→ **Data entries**
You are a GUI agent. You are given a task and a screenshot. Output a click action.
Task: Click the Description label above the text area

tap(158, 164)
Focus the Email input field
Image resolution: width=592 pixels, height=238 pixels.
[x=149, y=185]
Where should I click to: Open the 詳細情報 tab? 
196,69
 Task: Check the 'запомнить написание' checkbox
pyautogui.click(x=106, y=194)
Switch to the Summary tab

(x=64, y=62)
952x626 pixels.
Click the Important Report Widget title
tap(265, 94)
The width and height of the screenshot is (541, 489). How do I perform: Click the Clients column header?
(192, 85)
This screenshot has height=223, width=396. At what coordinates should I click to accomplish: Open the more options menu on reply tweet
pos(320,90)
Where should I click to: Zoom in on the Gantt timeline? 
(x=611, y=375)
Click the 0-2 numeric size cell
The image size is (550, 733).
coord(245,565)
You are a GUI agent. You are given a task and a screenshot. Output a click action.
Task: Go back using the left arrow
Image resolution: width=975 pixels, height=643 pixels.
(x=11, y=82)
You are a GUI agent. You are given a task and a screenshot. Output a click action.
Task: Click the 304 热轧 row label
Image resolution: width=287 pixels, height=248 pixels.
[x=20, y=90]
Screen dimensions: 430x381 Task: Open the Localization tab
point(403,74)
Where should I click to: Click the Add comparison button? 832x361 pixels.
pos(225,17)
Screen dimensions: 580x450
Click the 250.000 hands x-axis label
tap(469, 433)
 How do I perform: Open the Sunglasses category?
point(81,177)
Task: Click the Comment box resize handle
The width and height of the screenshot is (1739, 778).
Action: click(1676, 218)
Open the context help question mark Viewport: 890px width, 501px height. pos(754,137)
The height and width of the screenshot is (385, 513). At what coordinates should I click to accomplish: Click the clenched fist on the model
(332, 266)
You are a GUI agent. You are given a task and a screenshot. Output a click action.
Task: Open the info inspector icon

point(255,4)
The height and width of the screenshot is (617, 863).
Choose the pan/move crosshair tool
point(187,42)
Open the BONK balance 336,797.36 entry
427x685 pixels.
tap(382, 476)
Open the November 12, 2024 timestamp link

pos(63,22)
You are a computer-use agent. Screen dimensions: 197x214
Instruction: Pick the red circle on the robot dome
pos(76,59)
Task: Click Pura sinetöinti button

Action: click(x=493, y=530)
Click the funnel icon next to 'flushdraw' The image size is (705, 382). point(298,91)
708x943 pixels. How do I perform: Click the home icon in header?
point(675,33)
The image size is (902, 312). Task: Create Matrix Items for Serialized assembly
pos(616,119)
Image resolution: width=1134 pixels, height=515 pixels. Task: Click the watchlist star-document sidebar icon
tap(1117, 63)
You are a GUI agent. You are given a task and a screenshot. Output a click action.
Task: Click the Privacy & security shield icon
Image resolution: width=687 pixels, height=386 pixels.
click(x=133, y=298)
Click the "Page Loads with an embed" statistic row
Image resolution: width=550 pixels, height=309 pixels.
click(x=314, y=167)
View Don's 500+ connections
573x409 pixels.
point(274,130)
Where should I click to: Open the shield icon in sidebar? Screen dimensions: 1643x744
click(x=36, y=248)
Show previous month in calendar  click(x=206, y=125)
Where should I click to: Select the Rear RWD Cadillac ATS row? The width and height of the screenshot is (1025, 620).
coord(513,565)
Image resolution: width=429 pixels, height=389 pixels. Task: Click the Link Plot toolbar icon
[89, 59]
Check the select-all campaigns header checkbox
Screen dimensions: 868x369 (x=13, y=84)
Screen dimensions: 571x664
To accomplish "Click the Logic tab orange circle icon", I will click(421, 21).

→ **Task**
Copy every record above out again, word for word.

→ **Solution to this problem**
You are a GUI agent. You are given a task and a screenshot. Output a click action.
Task: Click the Description label above the text area

tap(158, 164)
Focus the Email input field
Image resolution: width=592 pixels, height=238 pixels.
[x=149, y=185]
Where should I click to: Open the 詳細情報 tab? 
196,69
 Task: Check the 'запомнить написание' checkbox
pyautogui.click(x=106, y=194)
Switch to the Summary tab

(x=64, y=62)
952x626 pixels.
Click the Important Report Widget title
tap(265, 94)
The width and height of the screenshot is (541, 489). How do I perform: Click the Clients column header?
(192, 85)
This screenshot has height=223, width=396. At what coordinates should I click to accomplish: Open the more options menu on reply tweet
pos(320,90)
Where should I click to: Zoom in on the Gantt timeline? 
(x=611, y=375)
Click the 0-2 numeric size cell
The image size is (550, 733).
coord(245,565)
You are a GUI agent. You are given a task and a screenshot. Output a click action.
Task: Go back using the left arrow
Image resolution: width=975 pixels, height=643 pixels.
(x=11, y=82)
You are a GUI agent. You are given a task and a screenshot. Output a click action.
Task: Click the 304 热轧 row label
Image resolution: width=287 pixels, height=248 pixels.
[x=20, y=90]
Screen dimensions: 430x381 Task: Open the Localization tab
point(403,74)
Where should I click to: Click the Add comparison button? 832x361 pixels.
pos(225,17)
Screen dimensions: 580x450
Click the 250.000 hands x-axis label
tap(469, 433)
 How do I perform: Open the Sunglasses category?
point(81,177)
Task: Click the Comment box resize handle
The width and height of the screenshot is (1739, 778).
Action: click(1676, 218)
Open the context help question mark Viewport: 890px width, 501px height. pos(754,137)
The height and width of the screenshot is (385, 513). At what coordinates should I click to accomplish: Click the clenched fist on the model
(332, 266)
You are a GUI agent. You are given a task and a screenshot. Output a click action.
Task: Open the info inspector icon

point(255,4)
The height and width of the screenshot is (617, 863).
Choose the pan/move crosshair tool
point(187,42)
Open the BONK balance 336,797.36 entry
427x685 pixels.
tap(382, 476)
Open the November 12, 2024 timestamp link

pos(63,22)
You are a computer-use agent. Screen dimensions: 197x214
Instruction: Pick the red circle on the robot dome
pos(76,59)
Task: Click Pura sinetöinti button

Action: click(x=493, y=530)
Click the funnel icon next to 'flushdraw' The image size is (705, 382). point(298,91)
708x943 pixels. How do I perform: Click the home icon in header?
point(675,33)
The image size is (902, 312). Task: Create Matrix Items for Serialized assembly
pos(616,119)
Image resolution: width=1134 pixels, height=515 pixels. Task: Click the watchlist star-document sidebar icon
tap(1117, 63)
You are a GUI agent. You are given a task and a screenshot. Output a click action.
Task: Click the Privacy & security shield icon
Image resolution: width=687 pixels, height=386 pixels.
click(x=133, y=298)
Click the "Page Loads with an embed" statistic row
Image resolution: width=550 pixels, height=309 pixels.
click(x=314, y=167)
View Don's 500+ connections
573x409 pixels.
point(274,130)
Where should I click to: Open the shield icon in sidebar? Screen dimensions: 1643x744
click(x=36, y=248)
Show previous month in calendar  click(x=206, y=125)
Where should I click to: Select the Rear RWD Cadillac ATS row? The width and height of the screenshot is (1025, 620).
coord(513,565)
Image resolution: width=429 pixels, height=389 pixels. Task: Click the Link Plot toolbar icon
[89, 59]
Check the select-all campaigns header checkbox
Screen dimensions: 868x369 (x=13, y=84)
Screen dimensions: 571x664
To accomplish "Click the Logic tab orange circle icon", I will click(421, 21).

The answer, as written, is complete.